Since the very beginning of The Clone Wars I’ve been eager to see what ending Dave Filoni had planned for Ahsoka.  Now that we might have arrived at that ending, I am… confused?  At first blush, the end of “Twilight of the Jedi” doesn’t really feel like an ending for Ahsoka’s story at all, and so I was somewhat confused and disappointed in Mr. Filoni’s post-finale statements, in interviews, that he thinks Ahsoka’s story on Rebels is over. I understand the trap that Mr. Filoni was in — he needs to end Ahsoka’s story without contradicting Yoda’s statement, and yet it’s hard to imagine him brutally killing off this popular young character on a TV show that has a large kids audience — but if this was really the end that he’d had in mind all these years, it’s disappointing.  Not because Ahsoka’s end isn’t what I’d expected, but because once that door slams shut on Vader & Ahsoka’s duel, after she heartbreakingly declares that she won’t abandon her former master a second time (a powerful moment enhanced when James Earl Jones’ Vader voice is briefly replaced by that of Anakin’s, played by the same voice-actor who played Anakin in The Clone Wars), we don’t actually have any idea what happens to Ahsoka!  This isn’t a disappointing ending, it’s a cop-out non-ending, which is even worse.

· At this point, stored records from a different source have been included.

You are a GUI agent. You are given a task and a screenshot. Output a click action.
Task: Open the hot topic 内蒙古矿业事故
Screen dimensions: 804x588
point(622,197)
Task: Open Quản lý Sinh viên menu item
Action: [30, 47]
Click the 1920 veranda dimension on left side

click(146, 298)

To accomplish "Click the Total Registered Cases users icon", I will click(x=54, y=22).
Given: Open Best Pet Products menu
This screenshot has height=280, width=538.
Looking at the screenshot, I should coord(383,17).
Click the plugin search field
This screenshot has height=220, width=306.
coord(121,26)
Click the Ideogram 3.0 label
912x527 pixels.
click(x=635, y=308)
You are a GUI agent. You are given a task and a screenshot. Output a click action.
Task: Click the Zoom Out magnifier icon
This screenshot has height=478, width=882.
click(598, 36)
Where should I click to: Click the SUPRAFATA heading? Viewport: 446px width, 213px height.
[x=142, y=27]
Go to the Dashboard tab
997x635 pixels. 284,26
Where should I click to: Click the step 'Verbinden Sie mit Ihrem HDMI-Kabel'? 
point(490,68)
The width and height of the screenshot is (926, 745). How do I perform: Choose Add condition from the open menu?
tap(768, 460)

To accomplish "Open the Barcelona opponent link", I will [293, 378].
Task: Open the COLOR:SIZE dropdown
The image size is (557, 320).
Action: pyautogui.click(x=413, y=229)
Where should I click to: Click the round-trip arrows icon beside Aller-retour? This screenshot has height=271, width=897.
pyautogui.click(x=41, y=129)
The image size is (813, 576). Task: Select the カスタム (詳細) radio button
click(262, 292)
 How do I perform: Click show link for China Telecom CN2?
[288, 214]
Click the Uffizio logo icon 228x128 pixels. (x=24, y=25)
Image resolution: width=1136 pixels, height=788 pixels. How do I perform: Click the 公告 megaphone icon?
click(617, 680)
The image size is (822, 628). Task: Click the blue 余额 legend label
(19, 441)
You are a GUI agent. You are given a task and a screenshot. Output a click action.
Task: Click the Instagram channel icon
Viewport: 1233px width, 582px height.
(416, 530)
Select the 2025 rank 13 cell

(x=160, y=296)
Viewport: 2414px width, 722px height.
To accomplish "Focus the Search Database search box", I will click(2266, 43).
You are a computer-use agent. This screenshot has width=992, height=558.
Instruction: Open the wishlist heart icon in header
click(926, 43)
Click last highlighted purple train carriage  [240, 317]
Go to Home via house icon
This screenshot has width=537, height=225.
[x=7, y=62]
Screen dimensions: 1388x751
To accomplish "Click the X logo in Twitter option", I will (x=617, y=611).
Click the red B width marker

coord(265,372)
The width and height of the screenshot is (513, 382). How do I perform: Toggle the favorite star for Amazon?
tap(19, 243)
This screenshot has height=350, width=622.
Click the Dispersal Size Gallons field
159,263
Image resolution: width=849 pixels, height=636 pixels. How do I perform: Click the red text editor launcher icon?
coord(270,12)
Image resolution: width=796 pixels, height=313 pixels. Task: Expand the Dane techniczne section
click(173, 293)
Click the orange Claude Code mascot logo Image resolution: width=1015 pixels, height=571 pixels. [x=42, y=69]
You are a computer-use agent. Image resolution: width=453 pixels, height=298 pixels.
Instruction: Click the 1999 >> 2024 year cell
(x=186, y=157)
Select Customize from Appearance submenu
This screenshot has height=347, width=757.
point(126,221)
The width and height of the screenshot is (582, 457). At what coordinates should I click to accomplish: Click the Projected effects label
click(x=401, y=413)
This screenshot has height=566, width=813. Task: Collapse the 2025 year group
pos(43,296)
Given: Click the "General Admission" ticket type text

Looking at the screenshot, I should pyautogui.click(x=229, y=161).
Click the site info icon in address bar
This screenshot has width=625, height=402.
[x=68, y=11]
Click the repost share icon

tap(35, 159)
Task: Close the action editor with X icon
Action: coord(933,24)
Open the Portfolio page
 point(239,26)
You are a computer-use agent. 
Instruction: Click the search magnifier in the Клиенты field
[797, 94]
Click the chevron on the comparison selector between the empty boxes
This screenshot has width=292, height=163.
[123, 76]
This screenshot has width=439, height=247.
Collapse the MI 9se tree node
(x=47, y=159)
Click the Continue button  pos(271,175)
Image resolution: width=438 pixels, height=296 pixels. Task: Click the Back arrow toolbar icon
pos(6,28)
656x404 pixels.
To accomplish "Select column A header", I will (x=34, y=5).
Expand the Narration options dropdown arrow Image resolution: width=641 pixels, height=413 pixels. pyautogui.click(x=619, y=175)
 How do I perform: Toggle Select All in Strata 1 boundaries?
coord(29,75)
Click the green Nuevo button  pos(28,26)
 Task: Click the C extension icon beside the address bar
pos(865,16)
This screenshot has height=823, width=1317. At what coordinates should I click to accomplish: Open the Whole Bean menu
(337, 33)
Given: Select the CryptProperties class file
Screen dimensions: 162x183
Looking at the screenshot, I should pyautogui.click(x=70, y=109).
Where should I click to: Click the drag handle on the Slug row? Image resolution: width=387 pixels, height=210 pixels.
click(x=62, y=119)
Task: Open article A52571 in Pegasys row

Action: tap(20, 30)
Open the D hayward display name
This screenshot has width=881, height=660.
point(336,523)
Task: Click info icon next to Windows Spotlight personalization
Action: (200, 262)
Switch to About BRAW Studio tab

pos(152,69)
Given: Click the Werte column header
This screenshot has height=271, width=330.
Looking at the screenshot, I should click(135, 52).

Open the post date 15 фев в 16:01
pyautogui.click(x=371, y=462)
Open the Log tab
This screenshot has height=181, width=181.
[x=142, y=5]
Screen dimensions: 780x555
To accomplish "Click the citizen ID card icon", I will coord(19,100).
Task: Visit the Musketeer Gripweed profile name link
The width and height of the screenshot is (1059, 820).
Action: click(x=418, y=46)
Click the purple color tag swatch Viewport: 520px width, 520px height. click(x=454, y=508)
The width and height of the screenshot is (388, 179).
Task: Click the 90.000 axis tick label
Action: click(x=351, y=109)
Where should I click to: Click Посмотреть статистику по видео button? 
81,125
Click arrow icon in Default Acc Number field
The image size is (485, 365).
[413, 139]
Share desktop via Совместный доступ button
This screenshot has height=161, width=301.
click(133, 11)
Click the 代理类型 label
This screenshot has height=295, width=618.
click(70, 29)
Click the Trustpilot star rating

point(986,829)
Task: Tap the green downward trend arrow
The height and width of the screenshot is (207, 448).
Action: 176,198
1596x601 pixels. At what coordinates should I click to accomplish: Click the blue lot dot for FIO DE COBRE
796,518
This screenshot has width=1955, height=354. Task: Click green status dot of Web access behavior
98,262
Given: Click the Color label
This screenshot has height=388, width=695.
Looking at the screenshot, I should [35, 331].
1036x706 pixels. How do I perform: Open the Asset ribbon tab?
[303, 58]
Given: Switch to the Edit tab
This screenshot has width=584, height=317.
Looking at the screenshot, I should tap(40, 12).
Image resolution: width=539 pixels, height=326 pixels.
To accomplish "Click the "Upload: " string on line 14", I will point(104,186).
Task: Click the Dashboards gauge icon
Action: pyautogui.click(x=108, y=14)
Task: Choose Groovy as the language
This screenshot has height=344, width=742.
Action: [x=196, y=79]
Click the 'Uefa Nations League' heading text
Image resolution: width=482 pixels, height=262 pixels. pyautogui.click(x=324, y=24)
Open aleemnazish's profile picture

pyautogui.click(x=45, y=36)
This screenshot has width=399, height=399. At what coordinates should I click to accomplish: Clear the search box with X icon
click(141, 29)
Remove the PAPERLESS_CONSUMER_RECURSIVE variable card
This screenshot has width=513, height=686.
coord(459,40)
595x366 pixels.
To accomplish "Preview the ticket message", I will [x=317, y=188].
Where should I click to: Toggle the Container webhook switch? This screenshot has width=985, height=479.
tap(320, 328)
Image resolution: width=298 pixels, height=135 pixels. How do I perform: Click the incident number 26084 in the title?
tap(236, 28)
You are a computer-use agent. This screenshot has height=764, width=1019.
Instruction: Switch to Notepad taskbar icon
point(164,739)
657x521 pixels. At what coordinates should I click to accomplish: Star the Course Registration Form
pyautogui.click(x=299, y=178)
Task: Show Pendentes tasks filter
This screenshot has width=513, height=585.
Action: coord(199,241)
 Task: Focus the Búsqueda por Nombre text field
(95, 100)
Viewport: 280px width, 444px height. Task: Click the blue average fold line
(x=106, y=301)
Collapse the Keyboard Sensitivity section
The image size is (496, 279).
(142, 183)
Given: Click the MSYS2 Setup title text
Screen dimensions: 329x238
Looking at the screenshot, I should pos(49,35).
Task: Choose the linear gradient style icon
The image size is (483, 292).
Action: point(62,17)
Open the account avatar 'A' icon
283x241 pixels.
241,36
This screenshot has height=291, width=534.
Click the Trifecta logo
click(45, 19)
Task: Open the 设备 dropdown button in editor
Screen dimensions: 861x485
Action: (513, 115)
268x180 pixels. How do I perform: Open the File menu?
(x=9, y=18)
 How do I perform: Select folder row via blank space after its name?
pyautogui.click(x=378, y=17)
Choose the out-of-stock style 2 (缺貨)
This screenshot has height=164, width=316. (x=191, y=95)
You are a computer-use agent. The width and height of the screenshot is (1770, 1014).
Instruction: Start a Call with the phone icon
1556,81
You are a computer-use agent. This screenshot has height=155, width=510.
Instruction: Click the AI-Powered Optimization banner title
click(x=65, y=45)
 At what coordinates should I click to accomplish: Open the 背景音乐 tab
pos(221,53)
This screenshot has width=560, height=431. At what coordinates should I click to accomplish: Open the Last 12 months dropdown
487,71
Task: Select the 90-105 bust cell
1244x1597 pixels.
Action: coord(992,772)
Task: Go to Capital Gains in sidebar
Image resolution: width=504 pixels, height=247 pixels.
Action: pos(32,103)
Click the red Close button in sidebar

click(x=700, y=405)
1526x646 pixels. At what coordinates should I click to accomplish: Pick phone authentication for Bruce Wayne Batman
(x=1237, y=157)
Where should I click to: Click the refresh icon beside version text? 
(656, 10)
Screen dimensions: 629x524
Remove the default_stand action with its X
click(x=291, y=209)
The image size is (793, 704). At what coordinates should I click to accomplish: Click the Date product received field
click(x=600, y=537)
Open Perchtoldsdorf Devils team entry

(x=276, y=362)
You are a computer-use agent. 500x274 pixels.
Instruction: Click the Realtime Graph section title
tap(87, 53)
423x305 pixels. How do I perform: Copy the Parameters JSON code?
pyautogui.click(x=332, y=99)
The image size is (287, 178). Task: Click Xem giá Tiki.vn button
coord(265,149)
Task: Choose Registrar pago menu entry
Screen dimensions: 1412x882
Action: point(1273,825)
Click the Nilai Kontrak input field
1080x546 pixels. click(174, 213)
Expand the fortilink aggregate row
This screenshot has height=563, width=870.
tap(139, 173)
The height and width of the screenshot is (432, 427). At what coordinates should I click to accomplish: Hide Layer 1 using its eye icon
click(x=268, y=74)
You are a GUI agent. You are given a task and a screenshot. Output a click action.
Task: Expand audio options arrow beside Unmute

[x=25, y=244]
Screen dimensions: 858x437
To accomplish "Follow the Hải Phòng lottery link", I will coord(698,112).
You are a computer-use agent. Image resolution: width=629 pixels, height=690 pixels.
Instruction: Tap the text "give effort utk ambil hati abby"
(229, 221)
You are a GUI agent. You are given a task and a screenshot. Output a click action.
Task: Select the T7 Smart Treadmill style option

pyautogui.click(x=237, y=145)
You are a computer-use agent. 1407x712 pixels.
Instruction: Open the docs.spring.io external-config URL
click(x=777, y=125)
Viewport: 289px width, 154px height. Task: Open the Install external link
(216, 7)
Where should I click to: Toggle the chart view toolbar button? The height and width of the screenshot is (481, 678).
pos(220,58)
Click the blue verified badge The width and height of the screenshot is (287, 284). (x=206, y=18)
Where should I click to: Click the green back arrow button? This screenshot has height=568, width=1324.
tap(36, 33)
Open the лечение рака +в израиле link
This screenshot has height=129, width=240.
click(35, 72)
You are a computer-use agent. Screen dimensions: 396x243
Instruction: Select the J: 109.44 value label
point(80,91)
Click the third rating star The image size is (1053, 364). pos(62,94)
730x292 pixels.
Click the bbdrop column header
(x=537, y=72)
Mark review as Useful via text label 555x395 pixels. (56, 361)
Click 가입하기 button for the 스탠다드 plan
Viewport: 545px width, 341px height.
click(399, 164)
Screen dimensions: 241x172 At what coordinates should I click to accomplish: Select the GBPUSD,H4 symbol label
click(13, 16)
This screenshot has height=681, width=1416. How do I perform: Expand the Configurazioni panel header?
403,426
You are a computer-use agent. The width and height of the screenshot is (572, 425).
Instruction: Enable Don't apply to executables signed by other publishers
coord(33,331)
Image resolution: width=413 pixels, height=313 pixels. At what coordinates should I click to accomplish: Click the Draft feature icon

I’m wondering if Mr. Filoni’s comments aren’t intended as misdirection, and we will get resolution to Ahsoka’s story in future Rebels episodes.  I’m also intrigued by rumors that perhaps Rebels is going to end sooner than fans had thought, perhaps even after just one more season (The Clone Wars was planned for eight seasons but cancelled after five, and with Rebels set five years before A New Hope, I’d expected the show to run at least five seasons), to then be replaced by a new show that takes place later in the Star Wars timeline, perhaps even in the time after Return of the Jedi and before The Force Awakens.  Perhaps Mr. Filoni’s intention is to pick up Ahsoka’s story in that next show?  That would be interesting, if still a bit annoying to fans who will have to content themselves for the next few years with this episode’s non-ending.

So while I have some issues with this episode’s ending, I must emphasize what a fun, entertaining, well-made hour of Star Wars this double-sized Rebels finale was.  I have thoroughly enjoyed this entire season two of Rebels, and I look forward to what season three, and beyond, brings.